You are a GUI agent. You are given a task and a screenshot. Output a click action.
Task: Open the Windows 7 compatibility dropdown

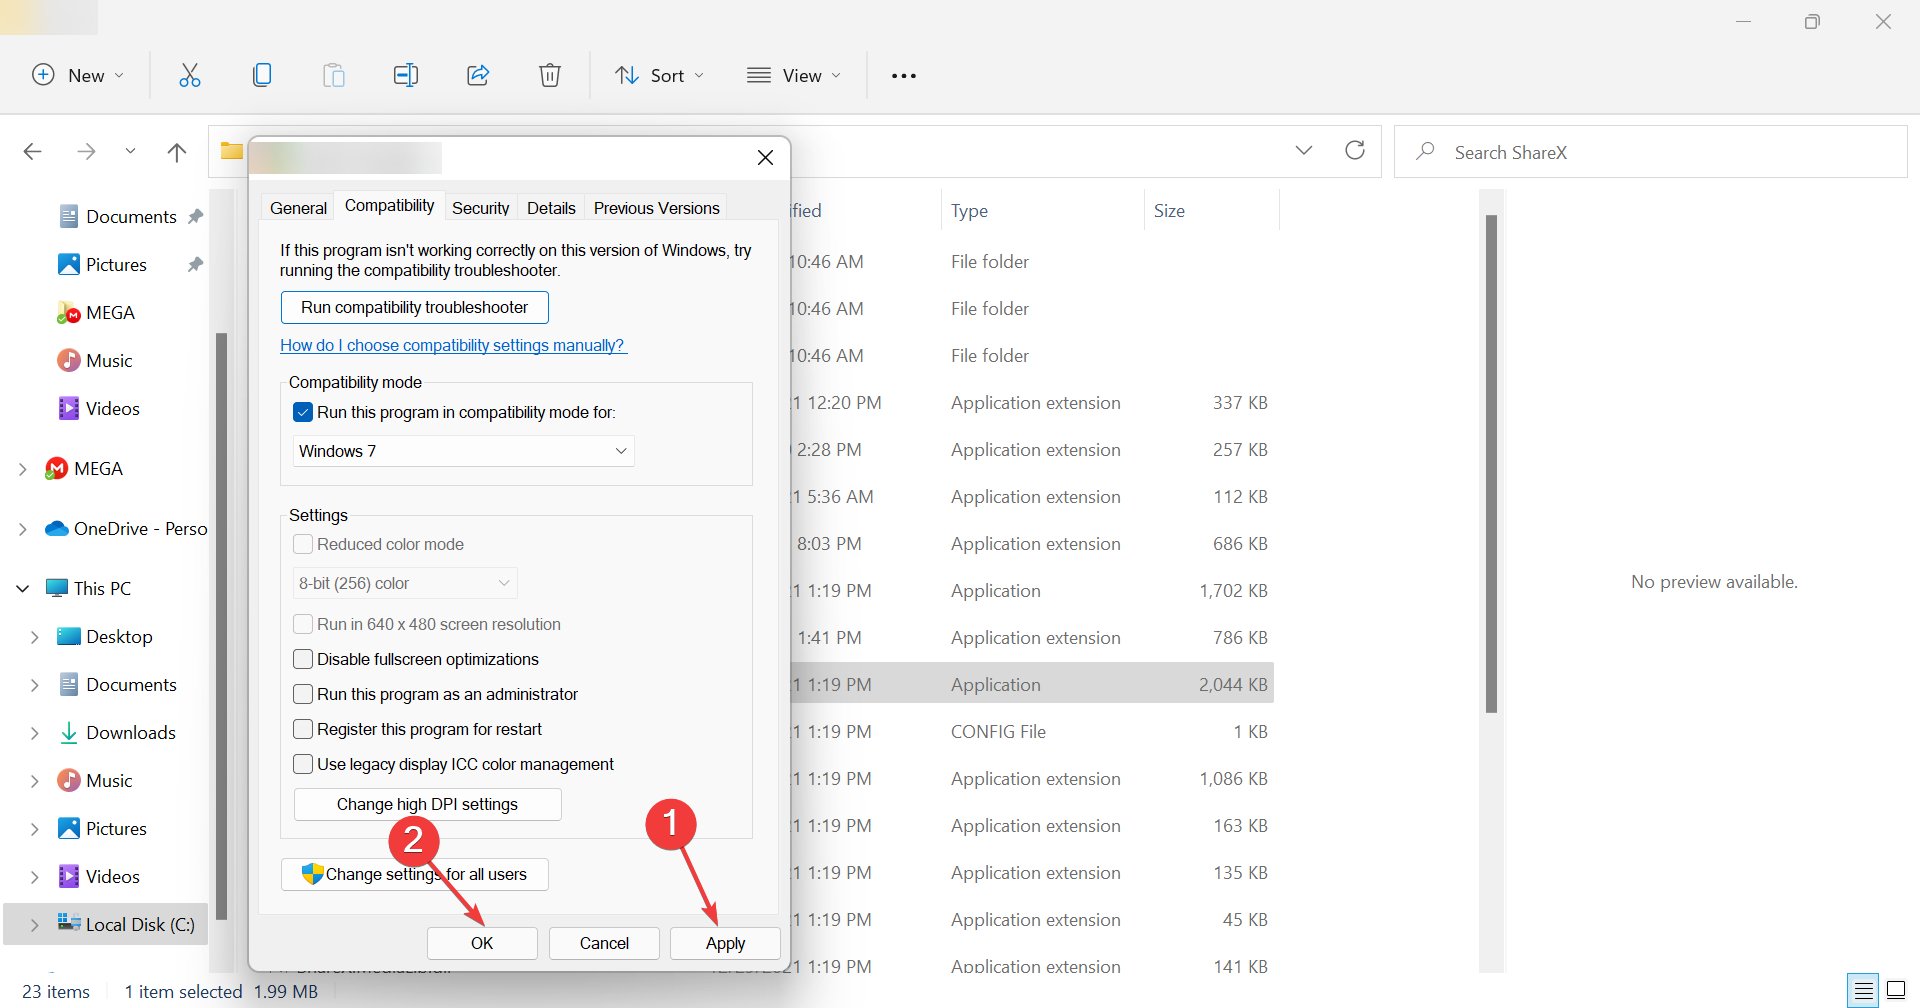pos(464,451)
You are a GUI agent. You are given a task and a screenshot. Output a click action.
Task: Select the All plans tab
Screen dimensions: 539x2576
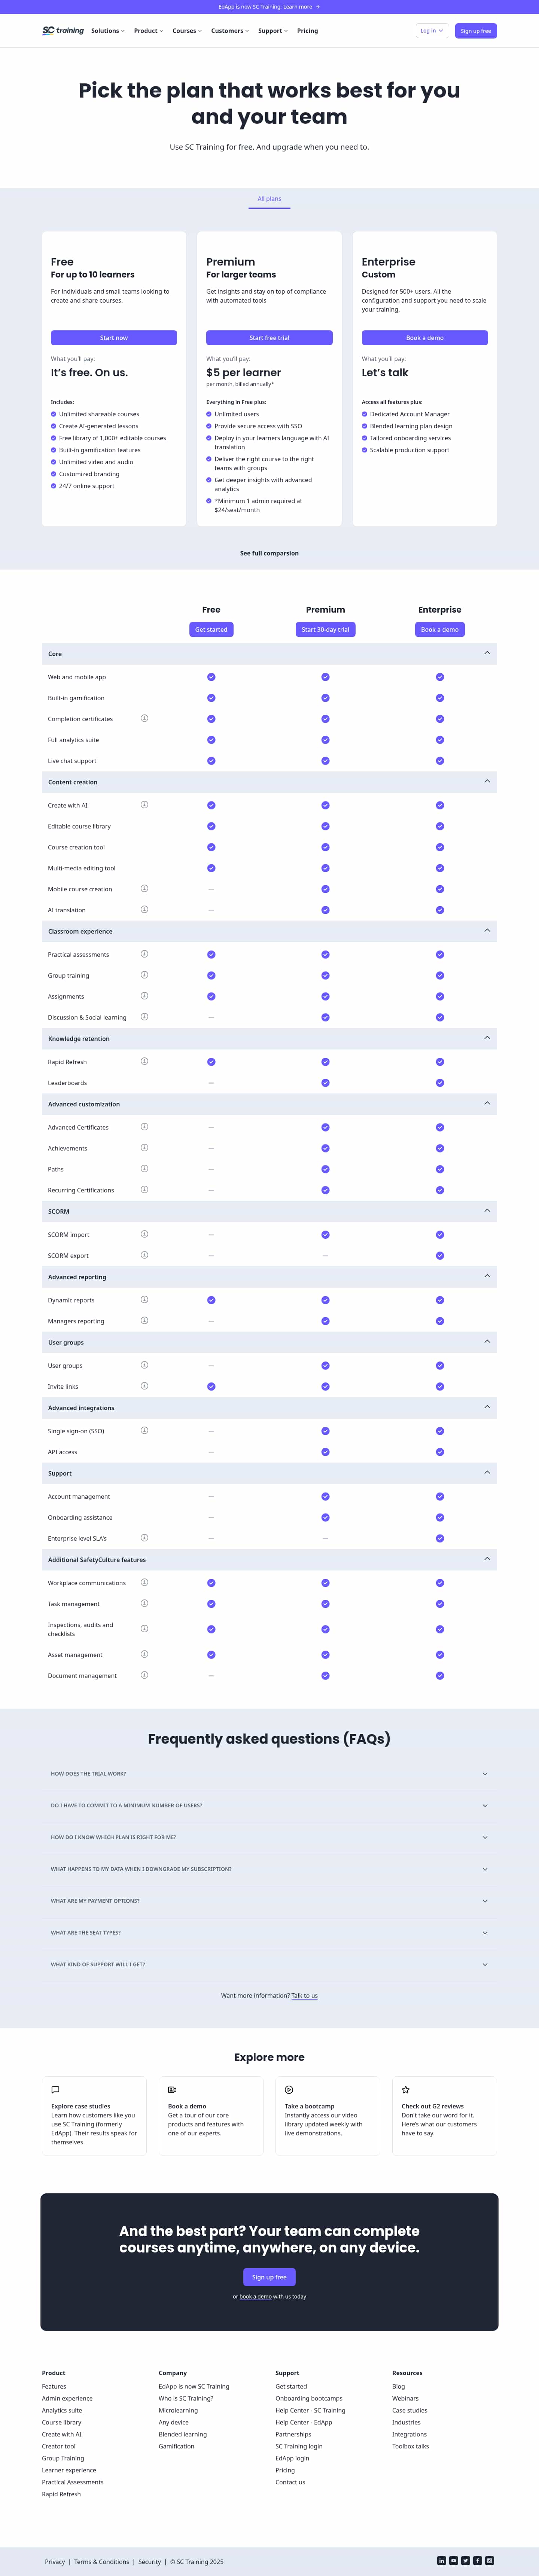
--------------------------------------------------
Repeat exactly the line containing "Task: Select the All plans tab" and every line after it through the end of the records, and nothing else. Leave the pictures out.

• Your response
Task: Select the All plans tab
Screen dimensions: 539x2576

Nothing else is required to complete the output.